Она читала знаки на камне, облекала их в слова, на ходу переводя на русский язык, ну а Софрон смотрел на ее маленькие круглые груди, лежащие на поверхности темной воды, словно светлые лотосы на своих темных листьях. Ну да, им ведь пришлось раздеться, чтобы попасть в подводную пещеру. Тати первая скинула с себя свое платье из ровдуги[11] и махнула рукой, чтобы Софрон тоже раздевался. Он сперва стоял, вылупив на нее глаза, а потом потащил через голову рубаху. И запутался в ней, потому что кровь застучала в висках, он ничего не соображал, света белого не видел, а видел только тонкое, длинное, смугло-золотистое тело Тати, гладенькое, безволосое, словно бы шелковое. Он раньше видел русских девок голыми – случалось подглядывать в купальнях или банях, – ну и знал, что у них передки и подмышки волосиками покрыты, однако на теле Тати не было ни единого волоска, и красноватая щелка, прорезавшая ее передок, так и манила к себе жадный взгляд Софрона. Он отвернулся, стаскивая портки, и опрометью кинулся в воду, потому что боялся – Тати станет смеяться, когда увидит, что приключилось с ним от одного только вида ее.

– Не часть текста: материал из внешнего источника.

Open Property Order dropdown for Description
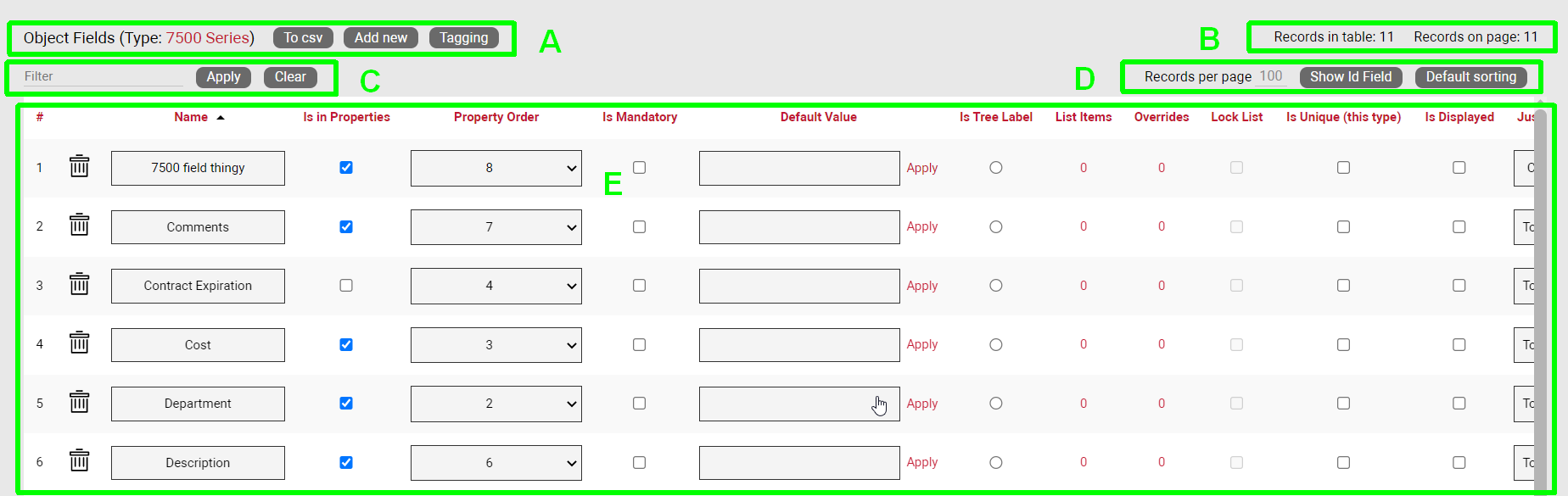This screenshot has width=1568, height=496. (496, 463)
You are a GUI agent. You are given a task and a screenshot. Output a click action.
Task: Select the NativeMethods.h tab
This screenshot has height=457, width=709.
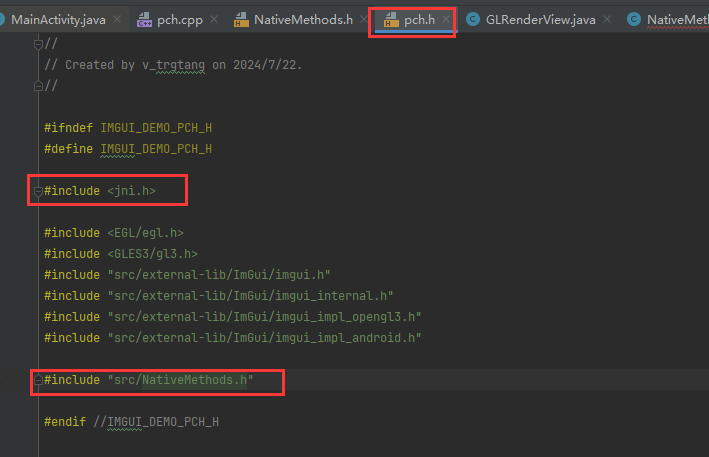(x=302, y=20)
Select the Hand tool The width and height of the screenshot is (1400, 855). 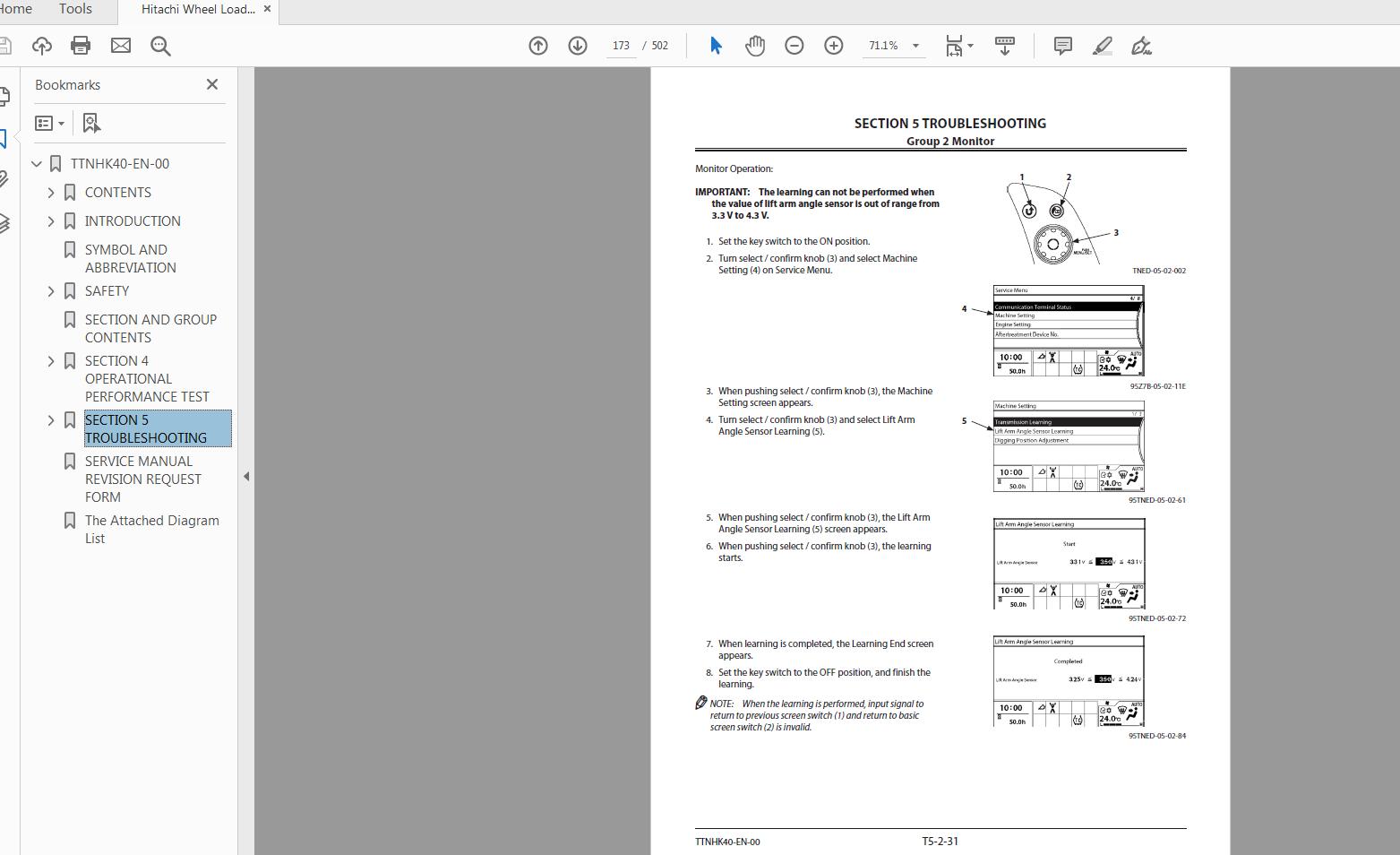pyautogui.click(x=755, y=45)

Холодная амурская вода ненадолго отрезвила Софрона, но лишь ненадолго – пока он не увидел, как лежат на воде ее груди-лотосы. Теперь кровь стучала в чреслах, и ему казалось, что жар его тела согревает воду кругом. Хотелось схватить Тати, прижать к себе… А как же не хотелось, неужто он требенец[12] какой?! Просто он боялся, что девка вывернется и уплывет, а потом больше никогда к нему не подойдет. А ведь он давно по ней сох. Это китайцы отгородились от мира каменной стеной, а от любви разве отгородишься? «Не про меня она, – с тоской думал Софрон, – рохля я, неухватчивый…» Но мысли не отрезвляли тела, и вода вокруг, кажется, уже готова была вскипеть.